▸ **TASKS**
**A.** Rewrite the commentary on Gaza and population transfers, starting at "Stalin’s population transfers" and ending at "left the party.", and replace "Appalled" with "Horrified".
**B.** In the commentary on Gaza and population transfers, who called the move "common sense"?

TEXT EXCERPT Block Start

In short, that language was intended to forestall the tactics used by Nazis and other powers during WW II from being implemented again in the future by members of the United Nations. But I guess avoiding acting like Nazis or Stalinists is no longer an American value nowadays.
So, the question is, whether Kamian’s complaints were merely another cynical US use of international law, where convenient, to slam Moscow, or whether Washington actually minds people being uprooted en masse from their homeland. Because 2.3 million Palestinians are ten times as many people as the 230,000 Tatars whom Stalin displaced thousands of miles from home.
Stalin’s population transfers were deemed crimes by Premier Nikita Khrushchev, who revealed them to the the 20th Congress of the Communist Party of the Soviet Union in 1956. He also charged that Stalin had built up a “cult of personality,” deeply distorting Socialist ideals. Appalled at the revelation of these and other crimes, half of the remaining 100,000 members of the US Communist Party left the party.
Let me repeat: American Communists of the mid-1950s showed more revulsion at a cult of personality and at crimes against humanity than most members of today’s Republican Party, vanishingly few of whom have objected to Trump’s Stalinesque plans for massive population transfers. Speaker of the House Mike Johnson called the move “common sense.” Rep. Nancy Mace, (R-SC) said that the U.S. should “turn Gaza into Mar-A-Lago.” Indeed, the few demurrals on the Republican side were not to the idea of ethnically cleansing a people but to using US troops to do so. Apparently they think it would be all right if somebody else carried it out.

TEXT EXCERPT Block End
RECORDS SUPPLIED Block Start

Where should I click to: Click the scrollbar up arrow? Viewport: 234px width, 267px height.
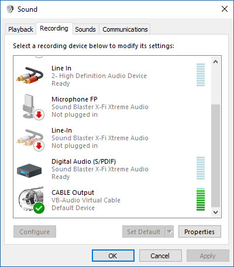point(215,62)
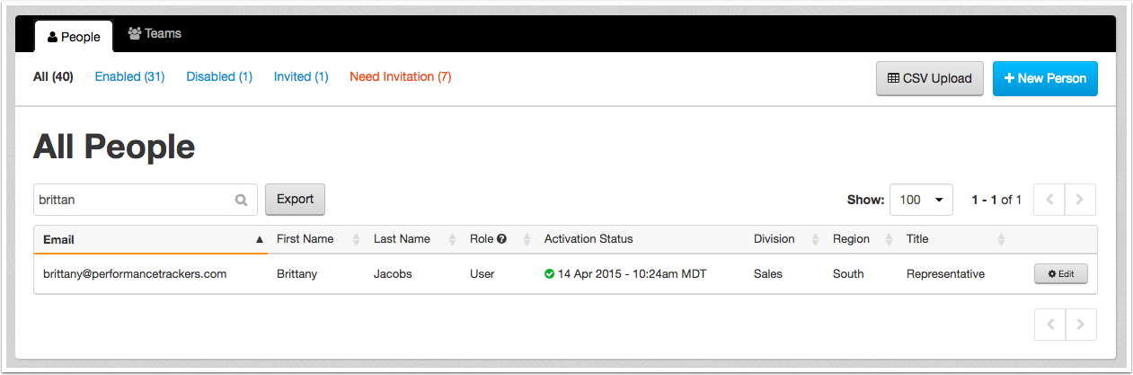Sort by Region column arrows

click(889, 239)
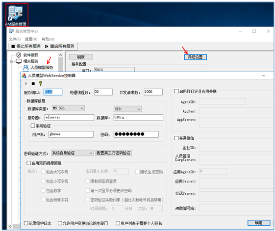This screenshot has width=275, height=231.
Task: Select the 软件授权 shield icon item
Action: pos(19,55)
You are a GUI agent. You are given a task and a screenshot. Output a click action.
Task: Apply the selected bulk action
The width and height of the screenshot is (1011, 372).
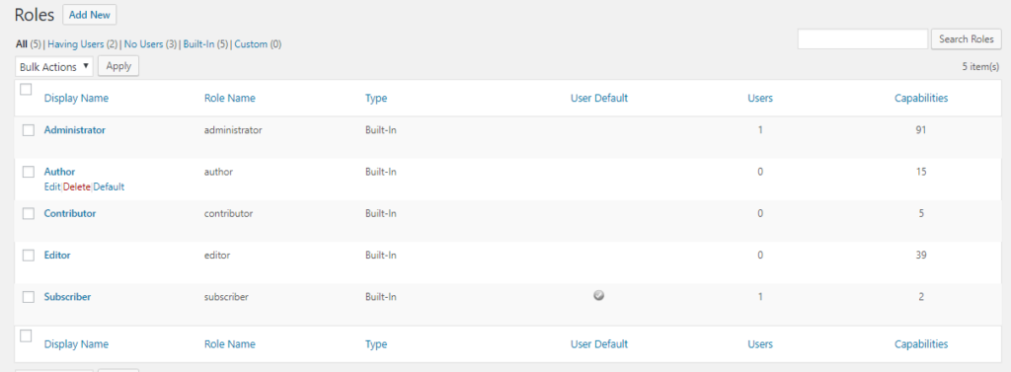(x=118, y=66)
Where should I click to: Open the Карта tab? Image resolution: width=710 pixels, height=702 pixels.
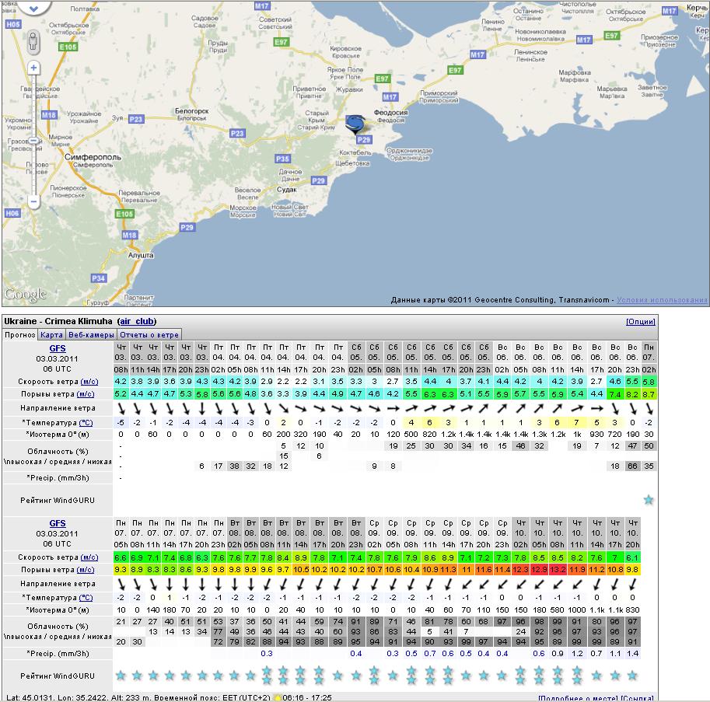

RECORDS SUPPLIED Block End

▸ **TASK RESPONSES**
**A.**
Stalin’s population transfers were deemed crimes by Premier Nikita Khrushchev, who revealed them to the the 20th Congress of the Communist Party of the Soviet Union in 1956. He also charged that Stalin had built up a “cult of personality,” deeply distorting Socialist ideals. Horrified at the revelation of these and other crimes, half of the remaining 100,000 members of the US Communist Party left the party.

**B.** Speaker of the House Mike Johnson.